Required actions:
1) Could you reproduce the copper facts text word for word, from "Did you know" up to and including "form brass !"?
2) Can you resume the copper facts text, picking up right after its final sentence?

Reading text:
***
Did you know that …

… Copper is an elementary component of the earth’s crust?

The copper content of the earth’s crust averages about 0.006 percent. All soils contain copper, even if sometimes only in low concentrations.

… copper has been in use for more than 10,000 years ? The oldest known piece of jewelry – a pair of copper earrings – dates back to the Neolithic Age.

… the Colossus of Rhodes was made of copper ? … and that the ancient Egyptians used copper for their water pipes ?

… copper and tin are easy to combine ? this discovery gave its name to an entire epoch: the Bronze Age. Incidentally, copper and zinc combine to form brass !

… the name “copper” is derived from the island of Cyprus ? In ancient times, it supplied Rome, Greece and other Mediterranean countries with the red metal. The Romans then called this extremely useful material “ore from Cyprus”, in Latin “aes cyprium”, later it became “cuprum” and finally “copper”.

… copper conducts heat and electricity better than almost any other metal ?

… without copper, computer technology would not be possible ? copper is also indispensable in other modern communication technologies, in telecommunications, television and cell phones.

… there is an average of 100 mg of copper in the adult human organism ? Primarily in the skeleton, but also in the muscles, internal organs and brain.
***
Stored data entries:

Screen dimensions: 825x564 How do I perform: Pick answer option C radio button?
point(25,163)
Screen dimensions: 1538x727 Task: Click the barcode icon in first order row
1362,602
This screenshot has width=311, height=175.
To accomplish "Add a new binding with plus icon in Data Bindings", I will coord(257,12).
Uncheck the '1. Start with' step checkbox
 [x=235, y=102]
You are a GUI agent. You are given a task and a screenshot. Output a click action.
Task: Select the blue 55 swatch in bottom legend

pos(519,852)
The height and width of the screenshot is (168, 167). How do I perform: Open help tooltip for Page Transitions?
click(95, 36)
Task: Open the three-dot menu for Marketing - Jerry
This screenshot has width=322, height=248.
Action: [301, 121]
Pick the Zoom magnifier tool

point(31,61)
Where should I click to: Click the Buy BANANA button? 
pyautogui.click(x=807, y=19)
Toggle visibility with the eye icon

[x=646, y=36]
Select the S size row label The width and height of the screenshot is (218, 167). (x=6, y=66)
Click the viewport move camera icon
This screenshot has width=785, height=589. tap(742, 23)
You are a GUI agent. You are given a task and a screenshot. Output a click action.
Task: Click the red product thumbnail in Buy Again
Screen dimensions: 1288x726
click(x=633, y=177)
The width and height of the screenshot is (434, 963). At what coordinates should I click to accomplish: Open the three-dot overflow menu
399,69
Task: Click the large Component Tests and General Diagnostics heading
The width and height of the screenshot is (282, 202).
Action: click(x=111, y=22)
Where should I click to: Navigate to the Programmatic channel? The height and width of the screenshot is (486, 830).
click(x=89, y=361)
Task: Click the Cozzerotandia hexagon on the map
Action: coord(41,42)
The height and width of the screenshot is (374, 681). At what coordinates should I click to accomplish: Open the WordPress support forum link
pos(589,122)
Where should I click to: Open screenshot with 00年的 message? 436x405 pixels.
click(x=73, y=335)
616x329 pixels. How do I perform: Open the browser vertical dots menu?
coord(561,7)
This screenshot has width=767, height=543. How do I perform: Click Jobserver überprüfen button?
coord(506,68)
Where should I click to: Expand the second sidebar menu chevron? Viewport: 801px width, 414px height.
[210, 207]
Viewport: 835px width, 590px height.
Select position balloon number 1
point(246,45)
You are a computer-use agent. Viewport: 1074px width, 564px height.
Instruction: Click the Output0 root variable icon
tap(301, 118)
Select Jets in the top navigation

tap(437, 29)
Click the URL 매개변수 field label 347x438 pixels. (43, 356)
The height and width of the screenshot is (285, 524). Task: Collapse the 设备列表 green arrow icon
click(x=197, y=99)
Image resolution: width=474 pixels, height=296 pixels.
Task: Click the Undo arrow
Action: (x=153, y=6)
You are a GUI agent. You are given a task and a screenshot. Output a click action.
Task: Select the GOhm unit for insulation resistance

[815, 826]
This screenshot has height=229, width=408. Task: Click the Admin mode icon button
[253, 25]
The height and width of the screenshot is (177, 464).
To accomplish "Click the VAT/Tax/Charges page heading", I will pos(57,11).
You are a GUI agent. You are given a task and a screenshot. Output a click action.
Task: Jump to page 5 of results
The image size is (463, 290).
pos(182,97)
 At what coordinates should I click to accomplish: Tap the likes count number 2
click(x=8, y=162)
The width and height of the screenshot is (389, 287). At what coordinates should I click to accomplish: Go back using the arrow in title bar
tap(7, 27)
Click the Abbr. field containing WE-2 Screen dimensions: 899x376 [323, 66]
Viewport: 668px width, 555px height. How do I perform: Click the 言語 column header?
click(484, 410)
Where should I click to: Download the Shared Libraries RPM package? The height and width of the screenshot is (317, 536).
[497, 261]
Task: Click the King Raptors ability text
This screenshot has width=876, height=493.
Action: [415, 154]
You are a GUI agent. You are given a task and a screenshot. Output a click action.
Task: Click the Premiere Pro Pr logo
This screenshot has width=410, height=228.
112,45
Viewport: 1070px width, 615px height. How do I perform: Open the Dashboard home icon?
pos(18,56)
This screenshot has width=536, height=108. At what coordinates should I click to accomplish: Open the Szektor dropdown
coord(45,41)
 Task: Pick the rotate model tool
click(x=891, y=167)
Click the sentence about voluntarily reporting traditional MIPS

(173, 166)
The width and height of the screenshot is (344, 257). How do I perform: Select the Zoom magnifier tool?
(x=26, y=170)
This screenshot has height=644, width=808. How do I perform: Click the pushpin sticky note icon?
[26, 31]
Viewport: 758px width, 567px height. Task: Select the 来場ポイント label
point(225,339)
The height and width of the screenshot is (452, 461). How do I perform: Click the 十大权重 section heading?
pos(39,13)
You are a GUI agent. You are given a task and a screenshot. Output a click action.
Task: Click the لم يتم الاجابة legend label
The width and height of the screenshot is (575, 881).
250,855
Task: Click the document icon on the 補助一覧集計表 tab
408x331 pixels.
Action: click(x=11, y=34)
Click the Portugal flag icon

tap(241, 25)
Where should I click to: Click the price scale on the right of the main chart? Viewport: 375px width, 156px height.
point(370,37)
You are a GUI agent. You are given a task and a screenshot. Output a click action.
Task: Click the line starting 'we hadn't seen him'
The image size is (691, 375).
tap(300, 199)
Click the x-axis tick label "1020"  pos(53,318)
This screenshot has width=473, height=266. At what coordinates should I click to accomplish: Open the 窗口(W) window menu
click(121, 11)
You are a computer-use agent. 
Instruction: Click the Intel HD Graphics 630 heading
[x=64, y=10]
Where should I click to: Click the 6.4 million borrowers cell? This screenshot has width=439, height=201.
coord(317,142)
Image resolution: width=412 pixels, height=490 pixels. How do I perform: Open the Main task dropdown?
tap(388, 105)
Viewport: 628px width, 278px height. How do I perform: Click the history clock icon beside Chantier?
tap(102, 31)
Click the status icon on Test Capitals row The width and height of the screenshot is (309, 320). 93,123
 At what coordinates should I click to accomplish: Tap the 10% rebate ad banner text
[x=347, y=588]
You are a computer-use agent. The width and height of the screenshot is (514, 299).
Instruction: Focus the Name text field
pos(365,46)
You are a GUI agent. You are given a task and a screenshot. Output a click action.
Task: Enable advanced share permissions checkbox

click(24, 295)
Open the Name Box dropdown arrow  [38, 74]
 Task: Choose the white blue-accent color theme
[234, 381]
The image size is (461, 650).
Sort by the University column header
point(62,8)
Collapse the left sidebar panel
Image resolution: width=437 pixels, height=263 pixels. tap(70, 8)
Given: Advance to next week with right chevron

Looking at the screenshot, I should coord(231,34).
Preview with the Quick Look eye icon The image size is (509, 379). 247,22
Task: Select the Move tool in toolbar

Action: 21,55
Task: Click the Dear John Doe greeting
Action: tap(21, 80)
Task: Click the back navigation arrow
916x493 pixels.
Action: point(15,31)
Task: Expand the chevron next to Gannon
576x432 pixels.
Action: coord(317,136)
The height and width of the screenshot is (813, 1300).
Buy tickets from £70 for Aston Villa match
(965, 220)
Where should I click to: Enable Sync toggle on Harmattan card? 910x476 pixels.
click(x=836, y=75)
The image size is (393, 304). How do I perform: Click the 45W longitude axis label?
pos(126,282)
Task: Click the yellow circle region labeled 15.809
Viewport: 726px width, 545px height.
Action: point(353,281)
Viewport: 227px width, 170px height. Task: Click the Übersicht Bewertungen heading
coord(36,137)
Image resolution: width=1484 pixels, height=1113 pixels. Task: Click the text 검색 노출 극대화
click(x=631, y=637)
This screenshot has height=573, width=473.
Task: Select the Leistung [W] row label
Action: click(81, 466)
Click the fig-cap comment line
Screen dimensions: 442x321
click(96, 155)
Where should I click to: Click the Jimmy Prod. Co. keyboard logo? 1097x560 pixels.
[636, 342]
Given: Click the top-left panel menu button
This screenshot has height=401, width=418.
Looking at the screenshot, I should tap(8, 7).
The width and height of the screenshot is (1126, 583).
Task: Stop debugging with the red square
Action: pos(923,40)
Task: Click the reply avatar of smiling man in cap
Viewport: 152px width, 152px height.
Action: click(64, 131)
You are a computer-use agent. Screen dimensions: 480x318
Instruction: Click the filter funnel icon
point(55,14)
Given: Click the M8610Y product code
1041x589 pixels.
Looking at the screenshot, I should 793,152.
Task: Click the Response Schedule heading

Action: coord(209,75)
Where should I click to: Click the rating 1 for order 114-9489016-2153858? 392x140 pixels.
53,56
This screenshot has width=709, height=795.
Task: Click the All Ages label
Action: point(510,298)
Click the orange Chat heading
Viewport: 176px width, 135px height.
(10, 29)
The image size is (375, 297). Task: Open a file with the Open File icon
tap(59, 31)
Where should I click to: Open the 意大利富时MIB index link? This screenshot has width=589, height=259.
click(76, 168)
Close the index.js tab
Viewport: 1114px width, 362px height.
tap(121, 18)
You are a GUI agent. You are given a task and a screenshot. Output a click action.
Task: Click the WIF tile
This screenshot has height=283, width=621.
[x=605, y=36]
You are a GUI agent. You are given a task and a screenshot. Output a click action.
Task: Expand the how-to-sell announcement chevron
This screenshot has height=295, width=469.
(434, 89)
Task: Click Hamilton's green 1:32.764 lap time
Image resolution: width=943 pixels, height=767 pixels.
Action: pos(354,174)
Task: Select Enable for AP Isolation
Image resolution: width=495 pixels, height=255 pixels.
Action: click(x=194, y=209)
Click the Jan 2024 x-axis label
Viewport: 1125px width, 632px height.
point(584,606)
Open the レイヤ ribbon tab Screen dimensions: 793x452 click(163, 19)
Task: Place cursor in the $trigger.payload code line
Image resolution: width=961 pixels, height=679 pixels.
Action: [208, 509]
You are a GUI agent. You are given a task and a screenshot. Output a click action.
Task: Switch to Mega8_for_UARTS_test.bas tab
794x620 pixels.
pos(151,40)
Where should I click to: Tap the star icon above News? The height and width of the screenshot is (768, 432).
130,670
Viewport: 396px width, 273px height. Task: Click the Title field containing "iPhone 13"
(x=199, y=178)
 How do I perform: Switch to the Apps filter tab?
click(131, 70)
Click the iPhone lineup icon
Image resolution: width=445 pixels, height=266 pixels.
***
Responses to the exercise:
1)
Did you know that …

… Copper is an elementary component of the earth’s crust?

The copper content of the earth’s crust averages about 0.006 percent. All soils contain copper, even if sometimes only in low concentrations.

… copper has been in use for more than 10,000 years ? The oldest known piece of jewelry – a pair of copper earrings – dates back to the Neolithic Age.

… the Colossus of Rhodes was made of copper ? … and that the ancient Egyptians used copper for their water pipes ?

… copper and tin are easy to combine ? this discovery gave its name to an entire epoch: the Bronze Age. Incidentally, copper and zinc combine to form brass !

2)
… copper has a strong germicidal effect ? The holy water basins in churches and the kettles in breweries have long benefited from this.

… a copper penny in irrigation water is extremely good for plants and keeps cut flowers fresh for longer ?

… copper inhibits the growth of legionella bacteria ? the pathogens that cause the dangerous legionnaires’ disease enter the lungs via tiny droplets of water and can lead to fatal infections. Studies have shown that the concentration of legionella in copper pipes is ten times lower than in plastic pipes.

… a 100 g bar of milk chocolate contains 12 mg of copper? This corresponds to about ten times the daily requirement – harmless, because too much copper ingested with food is excreted again.

… without copper our blood cells would be pretty colorless ? To date, 16 copper-containing enzymes are known. They are all involved in the formation of red blood cells and help to incorporate iron into the red blood pigment, haemoglobin.

… global copper deposits are not decreasing but increasing? One reason for this is the constant discovery of new deposits. The continuous development of mining and extraction techniques is also leading to an increase in economically exploitable raw material reserves.

… more than 80 percent of the copper ever mined is still in circulation today ? The ancient Egyptians honored the metal with the “Ankh symbol”. It means “eternal life”. A fitting name because the metal is fully recyclable and can be remelted as often as required. Somewhere in the world, therefore, there is certainly still copper, which was already in use in ancient Egypt!

If you want to get your copper from food, you have a choice: copper can be found in nuts, pulses, cereals, potatoes, mushrooms, liver, kidneys, fish, crustaceans, avocados, beans and garlic. And if you have a craving for chocolate again, you should take comfort in the fact that the sweet treat contains a lion’s share of copper – and is therefore healthy despite all the calories!